Having grown impatient to broach this topic, I am betraying any sense of linear chronology
vis-a-vis Keanu's career. As much as I would like to tuck in to the hockey melodrama
Youngblood, or the strangely blank regional drama
Prince of Pennsylvania, or that idiotic
After Hours-ripoff he did with Lori Laughlin... Friends, this particular film begs our immediate attention.
Oh yes, I am referring to
Constantine. This movie defies logic. Not in terms of story or plot; the internal logic of this movie's story is so dumbed down a brain-dead laboratory ape would be insulted. The logic defied is: a movie that completely betrays the essence of an established character, and provides no original situations or interesting ideas, should not be so much fun to watch.

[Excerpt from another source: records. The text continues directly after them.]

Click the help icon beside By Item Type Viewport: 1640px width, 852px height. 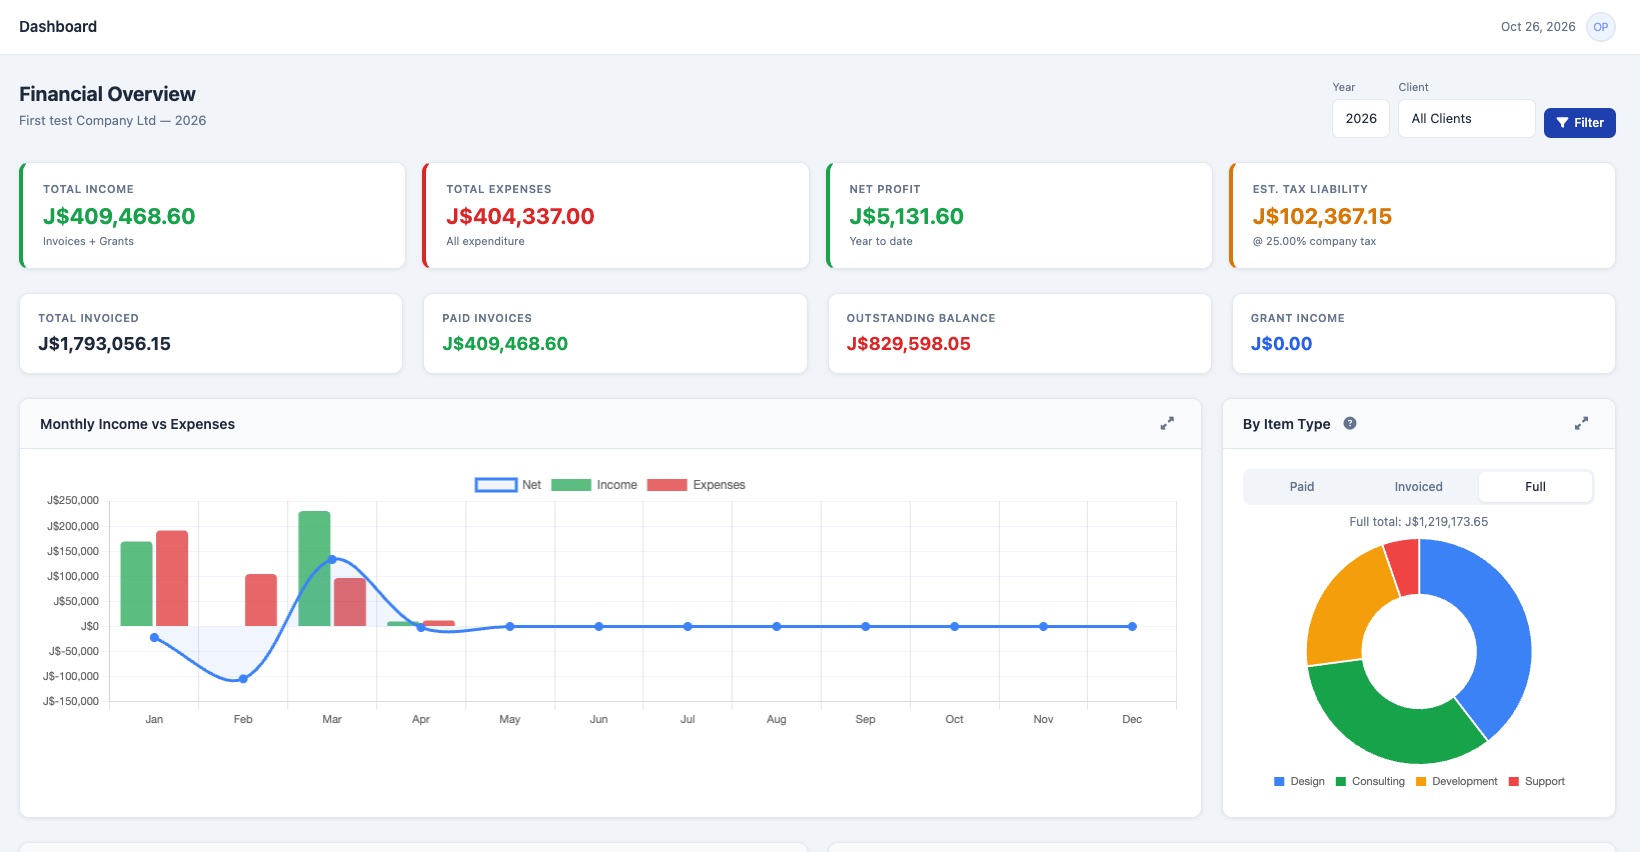tap(1350, 423)
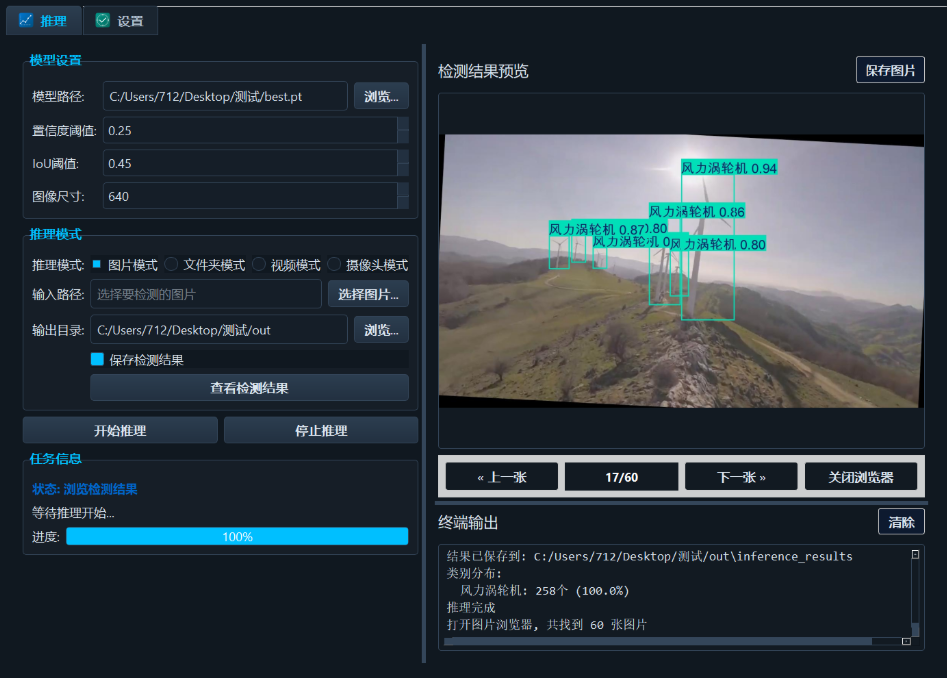Switch to the 设置 settings tab
Image resolution: width=947 pixels, height=678 pixels.
pos(120,19)
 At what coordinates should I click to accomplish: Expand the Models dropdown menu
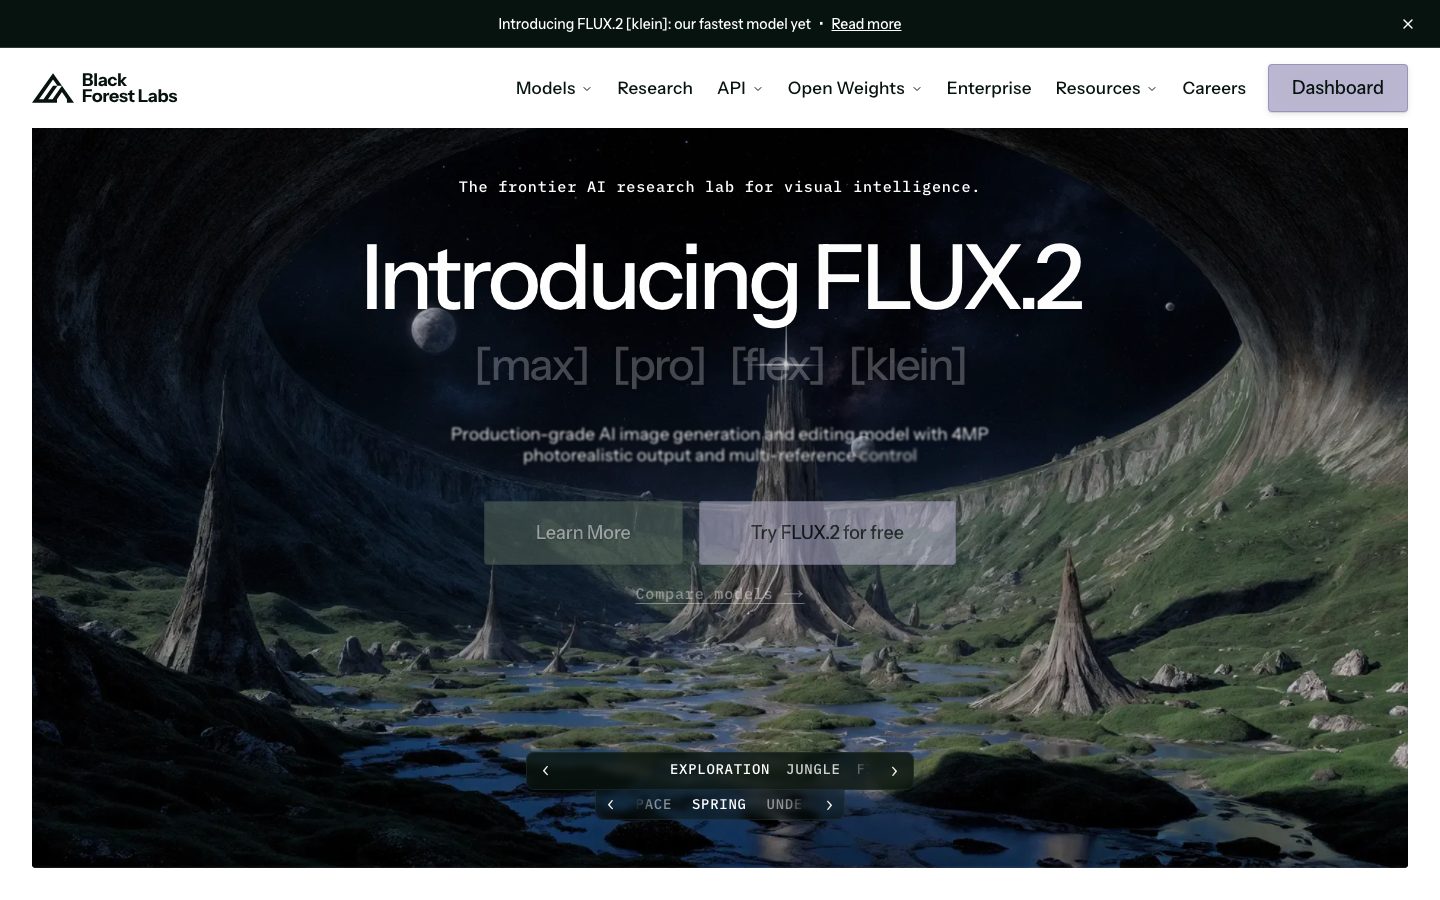point(554,88)
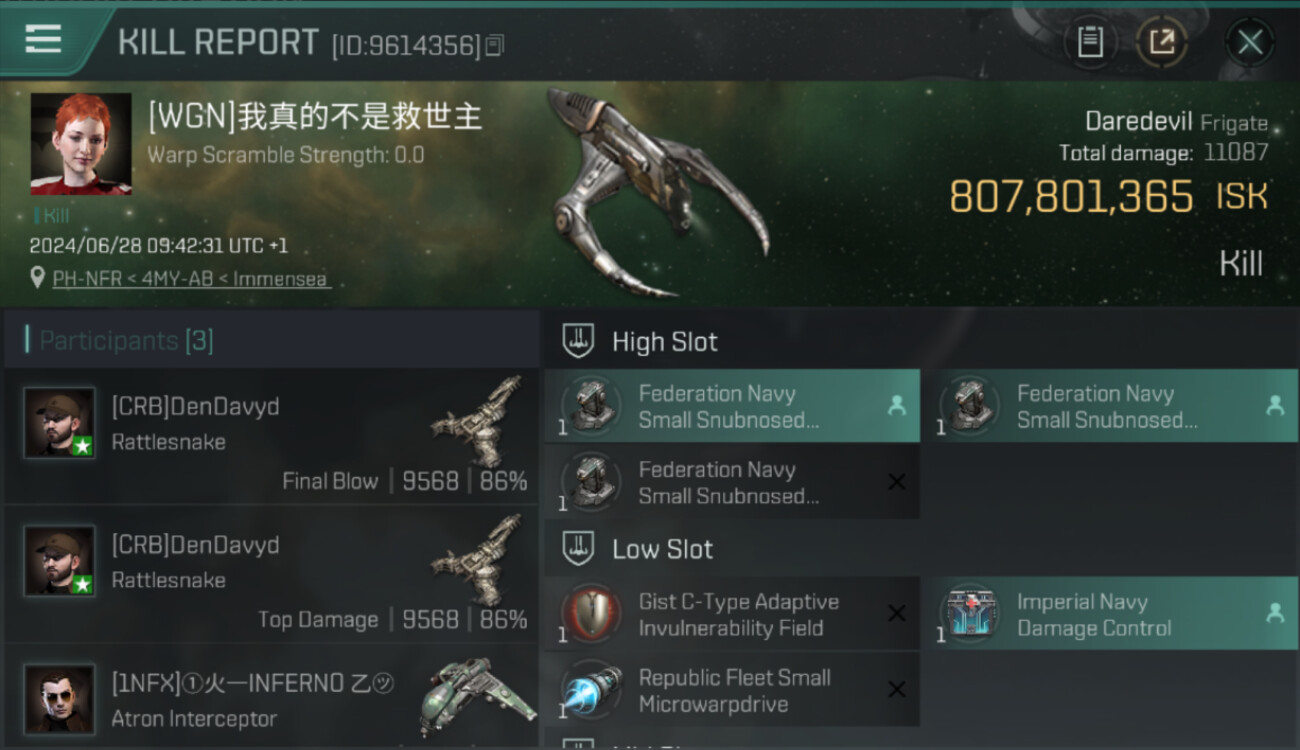Click the clipboard copy report icon
Screen dimensions: 1300x750
1090,42
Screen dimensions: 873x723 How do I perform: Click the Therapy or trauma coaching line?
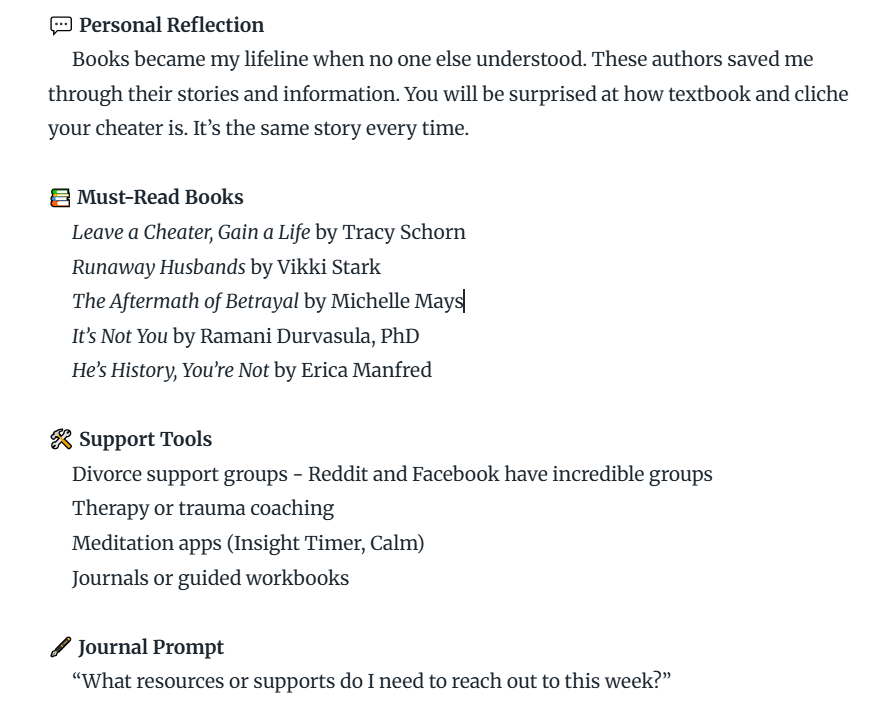(x=203, y=509)
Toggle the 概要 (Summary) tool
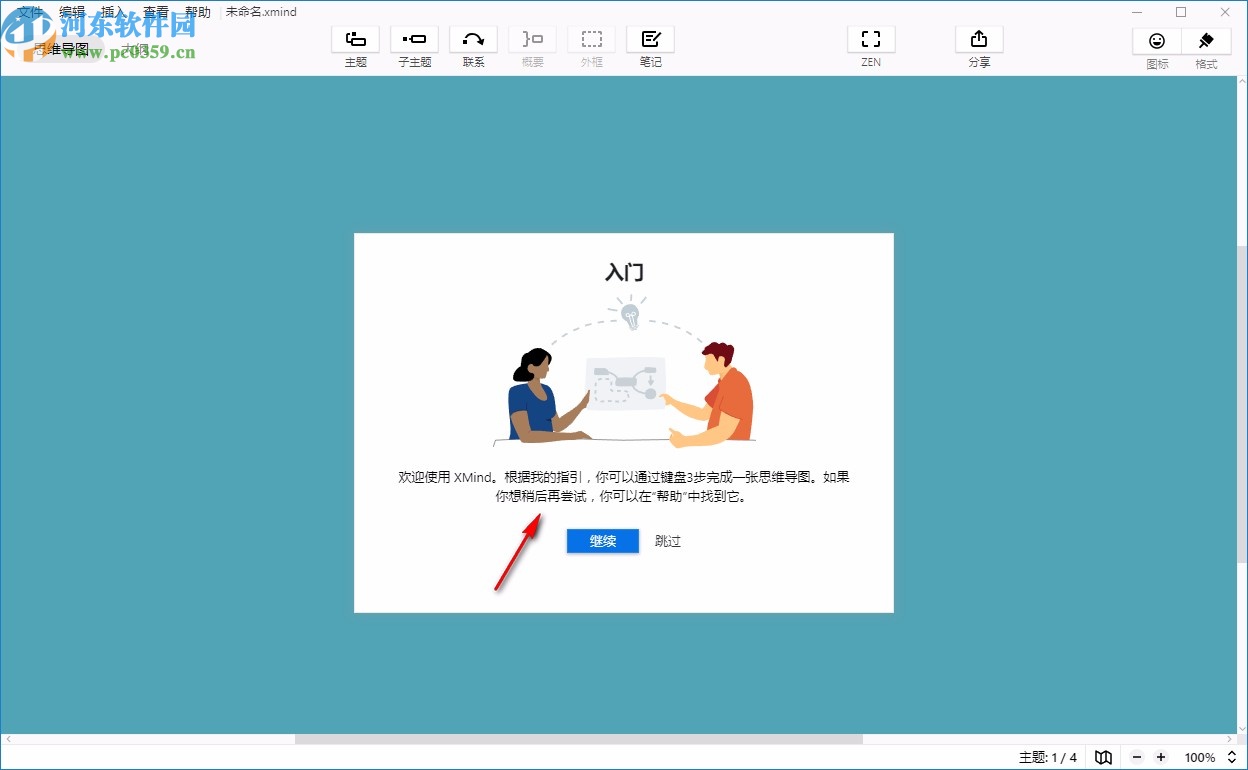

If any of you have read the first fifty or so issues of the comic
Hellblazer, you know how smart, witty, and bewildering John Constantine can be. Even if you are too stuck up to admit to liking comics, you would have to admit he is a very engaging, intelligent character. A con man, second to none, who bows to no God, and trounces every demon solely with his wits and superior tactical abilities.
This describes nothing of the John Constantine in
Constantine. Granted, this isn't really Keanu's fault, as the changes made to the character were likely the perspective of the director and the studio suits. Fighting demons by out thinking them probably doesn't make for many satisfying action sequences and cool explosions, the only current justification for a decently budgeted comic book adaptation. Perhaps if the filmmakers had totally divorced this movie from the source material I could feel good about liking
Constantine.
But Keanu Reeves playing a character that can out think the Devil, much less ANYTHING?! Pah, I say. Double-Pah! I find it hard to believe that Keanu Reeves has the spiritual fortitude to remove a clog from a bathtub, much less a demon from a little girl.
This movie is purely emblematic of the deliberate enforcement of mediocrity in our culture. Why else would an illiterate cretin be chosen to portray the most cunning, intelligent character in a literary universe?
Unfortunately, I am no closer to figuring out why
Constantine is enjoyable, despite every component of it being infuriatingly banal. Gavin Rossdale as a demon?